Stepney Areas

Spitalfields

1197: The name of the area Spitalfields goes back to 1197 when a Hospital (or spital) was founded on land owned by St Mary Without Bishopsgate and it was called St Marie Spitle. This was in the fields and so the area became known as Spitalfields.

1560:Musters: 100 men were required for the ceremonial entry of the Queen. They escorted her from St Mary Spital through the City to the Court on 10 April 1560.

1598: On the revocation of the Edict of Nantes numerous Walloon and French weavers came over to England and settled in and around Spitalfields. "God's blessing is surely not only brought upon the parish [of Spitalfields] by receiving poor strangers," wrote Stowe, "but also a great advantage both accrued to the whole nation by the rich manufactures of weaving silks and stuff and camlet, which art they brought with them.''

1670: The Rev Sir George Wheeler found, upon inheriting the Spitalfields Wheeler estate in 1670, that there was no church. He provided a chapel at Spitalfields in 1692 on his estate. Pettycoat Lane also had a private chapel.

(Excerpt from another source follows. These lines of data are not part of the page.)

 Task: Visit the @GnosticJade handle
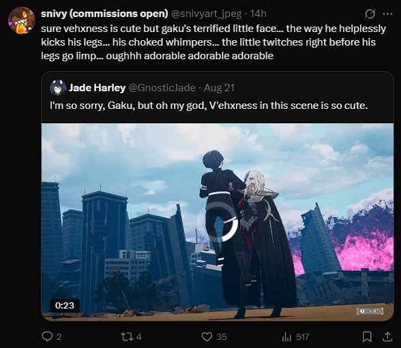tap(162, 88)
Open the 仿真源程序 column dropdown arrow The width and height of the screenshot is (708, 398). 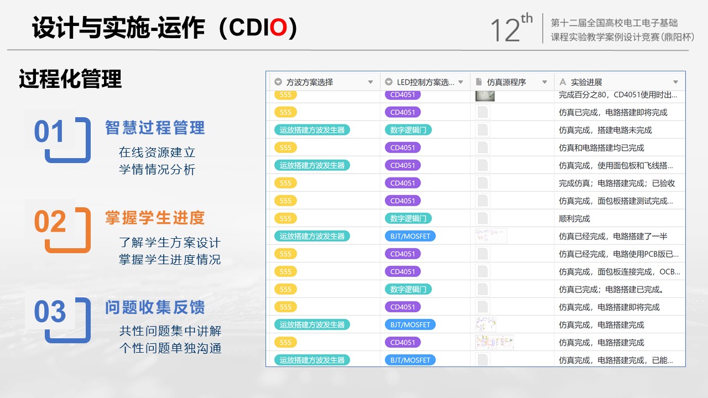[x=545, y=82]
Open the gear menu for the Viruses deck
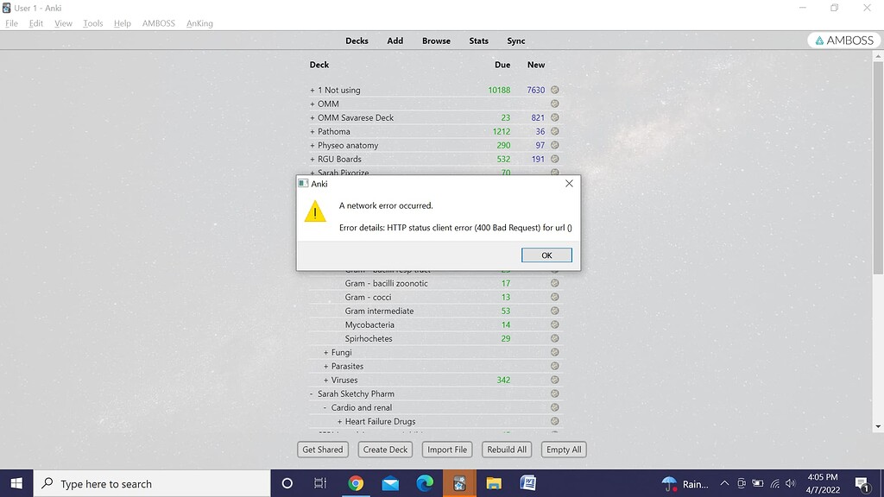 pyautogui.click(x=553, y=380)
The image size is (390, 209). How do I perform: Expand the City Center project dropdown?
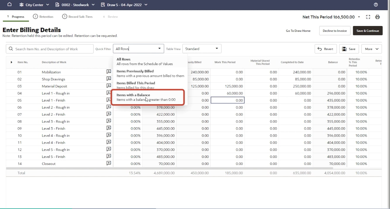[35, 5]
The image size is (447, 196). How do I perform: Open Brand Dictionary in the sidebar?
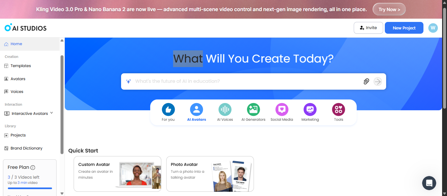[x=26, y=148]
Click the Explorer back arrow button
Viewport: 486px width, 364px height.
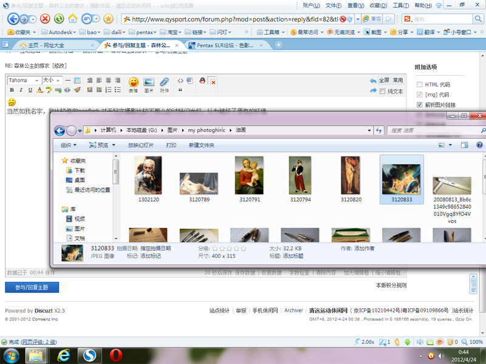(x=60, y=130)
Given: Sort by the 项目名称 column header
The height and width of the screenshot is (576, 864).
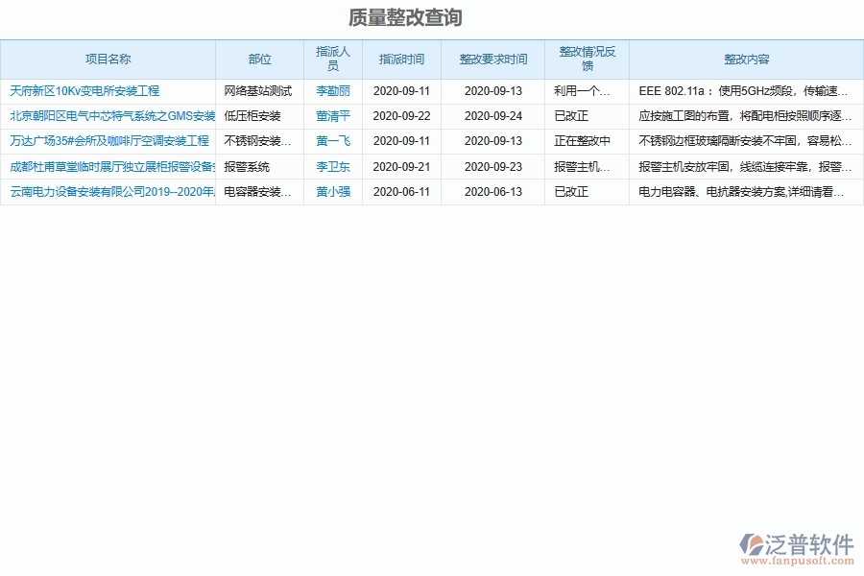Looking at the screenshot, I should (108, 59).
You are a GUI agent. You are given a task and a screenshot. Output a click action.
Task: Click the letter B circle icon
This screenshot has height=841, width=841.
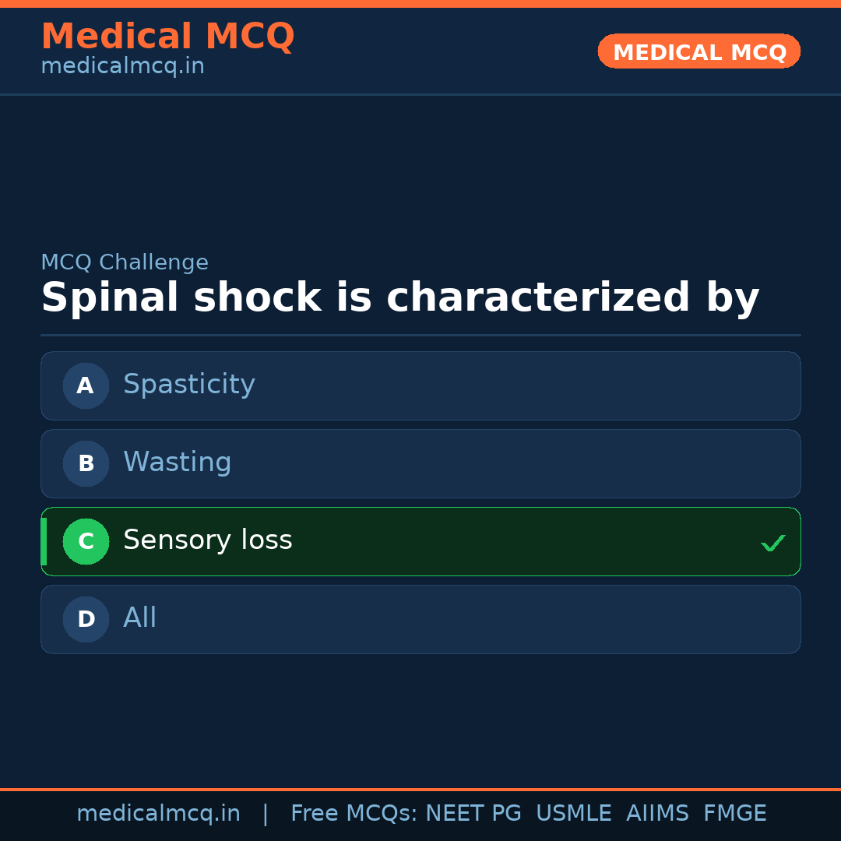click(x=86, y=463)
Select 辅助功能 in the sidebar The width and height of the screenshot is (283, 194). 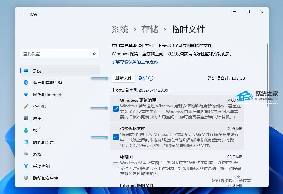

The first general market in Spitalfields received its  charter in 1682. It later became  a fruit and vegetable market. It is a large open market area on Commercial Street, Spitalfields.

In Queen Anne's reign about 50, 000 were employed in the Spitalfields silk weaving industry. They were mostly English workmen working under Huguenot direction.

In 1856 the old Spitalfields market site was acquired by an ex-market worker, Robert Horner. He redeveloped the market to its present design in the  1880s and 1890s.